• **WHAT TO WORK ON**
Copy the records below without any changes, beginning at the first line and ending with the line that contains "(x=1500, y=122)".

• **Word and element locating records**
= = =
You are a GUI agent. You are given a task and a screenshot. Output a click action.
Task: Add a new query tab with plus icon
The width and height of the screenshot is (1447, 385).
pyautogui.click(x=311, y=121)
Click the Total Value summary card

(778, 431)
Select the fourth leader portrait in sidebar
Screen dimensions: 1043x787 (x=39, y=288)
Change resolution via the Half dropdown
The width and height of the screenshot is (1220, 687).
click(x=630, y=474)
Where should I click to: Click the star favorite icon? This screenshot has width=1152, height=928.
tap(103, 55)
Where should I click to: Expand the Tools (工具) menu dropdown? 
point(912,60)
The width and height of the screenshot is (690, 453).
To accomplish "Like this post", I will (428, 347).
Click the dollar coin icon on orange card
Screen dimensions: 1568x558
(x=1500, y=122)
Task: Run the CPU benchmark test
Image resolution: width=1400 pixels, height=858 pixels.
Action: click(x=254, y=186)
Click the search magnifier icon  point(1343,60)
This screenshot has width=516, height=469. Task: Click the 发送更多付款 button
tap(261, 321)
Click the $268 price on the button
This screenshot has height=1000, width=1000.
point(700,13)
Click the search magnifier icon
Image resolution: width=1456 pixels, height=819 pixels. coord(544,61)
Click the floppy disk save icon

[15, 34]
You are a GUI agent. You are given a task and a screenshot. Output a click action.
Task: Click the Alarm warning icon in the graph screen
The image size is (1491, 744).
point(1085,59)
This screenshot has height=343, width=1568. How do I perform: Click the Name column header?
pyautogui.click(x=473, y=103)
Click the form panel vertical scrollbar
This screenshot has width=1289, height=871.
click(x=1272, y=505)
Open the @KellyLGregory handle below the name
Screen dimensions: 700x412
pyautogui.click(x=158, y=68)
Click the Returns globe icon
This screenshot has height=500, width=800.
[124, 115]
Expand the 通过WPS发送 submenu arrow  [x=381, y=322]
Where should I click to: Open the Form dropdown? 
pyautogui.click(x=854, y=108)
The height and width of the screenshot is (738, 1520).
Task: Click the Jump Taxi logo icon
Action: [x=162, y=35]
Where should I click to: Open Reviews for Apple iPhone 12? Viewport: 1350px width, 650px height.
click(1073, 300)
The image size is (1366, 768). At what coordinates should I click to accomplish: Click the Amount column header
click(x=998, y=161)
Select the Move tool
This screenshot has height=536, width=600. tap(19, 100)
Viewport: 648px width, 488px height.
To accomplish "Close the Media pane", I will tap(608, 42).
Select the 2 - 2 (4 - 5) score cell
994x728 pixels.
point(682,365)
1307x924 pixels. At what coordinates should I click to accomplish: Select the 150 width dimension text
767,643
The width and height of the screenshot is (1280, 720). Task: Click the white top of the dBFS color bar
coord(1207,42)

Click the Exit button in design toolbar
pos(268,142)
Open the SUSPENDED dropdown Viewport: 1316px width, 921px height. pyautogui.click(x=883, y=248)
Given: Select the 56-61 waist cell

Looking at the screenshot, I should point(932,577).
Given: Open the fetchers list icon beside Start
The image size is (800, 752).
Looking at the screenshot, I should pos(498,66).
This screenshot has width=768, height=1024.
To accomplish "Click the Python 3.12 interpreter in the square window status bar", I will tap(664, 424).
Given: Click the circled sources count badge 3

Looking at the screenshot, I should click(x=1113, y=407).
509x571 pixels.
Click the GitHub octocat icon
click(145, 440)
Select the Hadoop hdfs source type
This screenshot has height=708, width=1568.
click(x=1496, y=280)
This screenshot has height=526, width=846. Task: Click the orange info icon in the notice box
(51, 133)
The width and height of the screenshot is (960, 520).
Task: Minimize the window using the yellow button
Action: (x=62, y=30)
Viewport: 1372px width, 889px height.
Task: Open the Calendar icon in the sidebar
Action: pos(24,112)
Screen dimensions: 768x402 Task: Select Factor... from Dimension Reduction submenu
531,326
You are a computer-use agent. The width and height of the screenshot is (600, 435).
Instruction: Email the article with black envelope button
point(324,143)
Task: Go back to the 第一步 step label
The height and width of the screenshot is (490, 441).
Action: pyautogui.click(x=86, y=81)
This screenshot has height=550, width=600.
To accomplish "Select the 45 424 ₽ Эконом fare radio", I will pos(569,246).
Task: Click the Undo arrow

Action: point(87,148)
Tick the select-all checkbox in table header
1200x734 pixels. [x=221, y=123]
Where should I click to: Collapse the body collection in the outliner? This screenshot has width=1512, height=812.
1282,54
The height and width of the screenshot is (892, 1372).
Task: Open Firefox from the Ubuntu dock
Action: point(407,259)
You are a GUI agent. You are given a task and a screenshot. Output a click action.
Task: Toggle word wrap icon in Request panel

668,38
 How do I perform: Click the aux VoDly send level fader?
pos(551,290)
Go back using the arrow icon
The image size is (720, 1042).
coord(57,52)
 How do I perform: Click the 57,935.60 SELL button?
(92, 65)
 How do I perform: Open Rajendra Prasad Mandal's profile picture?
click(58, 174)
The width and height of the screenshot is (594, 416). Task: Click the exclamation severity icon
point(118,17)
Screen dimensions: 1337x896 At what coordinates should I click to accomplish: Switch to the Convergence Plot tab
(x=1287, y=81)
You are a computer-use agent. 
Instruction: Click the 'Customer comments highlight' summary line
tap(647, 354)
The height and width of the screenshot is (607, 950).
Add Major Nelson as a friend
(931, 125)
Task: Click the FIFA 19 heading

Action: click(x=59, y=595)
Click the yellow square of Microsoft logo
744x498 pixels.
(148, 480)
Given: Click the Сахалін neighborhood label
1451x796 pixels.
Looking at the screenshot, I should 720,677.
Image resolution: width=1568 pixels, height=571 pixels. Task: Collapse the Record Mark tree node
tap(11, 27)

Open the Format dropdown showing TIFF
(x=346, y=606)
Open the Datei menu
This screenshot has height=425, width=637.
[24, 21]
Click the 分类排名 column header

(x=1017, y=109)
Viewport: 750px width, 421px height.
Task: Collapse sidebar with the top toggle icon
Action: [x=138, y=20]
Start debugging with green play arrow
= = =
• **RIGHT ANSWER**
You are a GUI agent. You are given a task and a screenshot. Output a click action.
Task: Add a new query tab with plus icon
The width and height of the screenshot is (1447, 385).
pyautogui.click(x=311, y=121)
Click the Total Value summary card

(778, 431)
Select the fourth leader portrait in sidebar
Screen dimensions: 1043x787 (x=39, y=288)
Change resolution via the Half dropdown
The width and height of the screenshot is (1220, 687).
click(x=630, y=474)
Where should I click to: Click the star favorite icon? This screenshot has width=1152, height=928.
tap(103, 55)
Where should I click to: Expand the Tools (工具) menu dropdown? 
point(912,60)
The width and height of the screenshot is (690, 453).
To accomplish "Like this post", I will (428, 347).
Click the dollar coin icon on orange card
Screen dimensions: 1568x558
(x=1500, y=122)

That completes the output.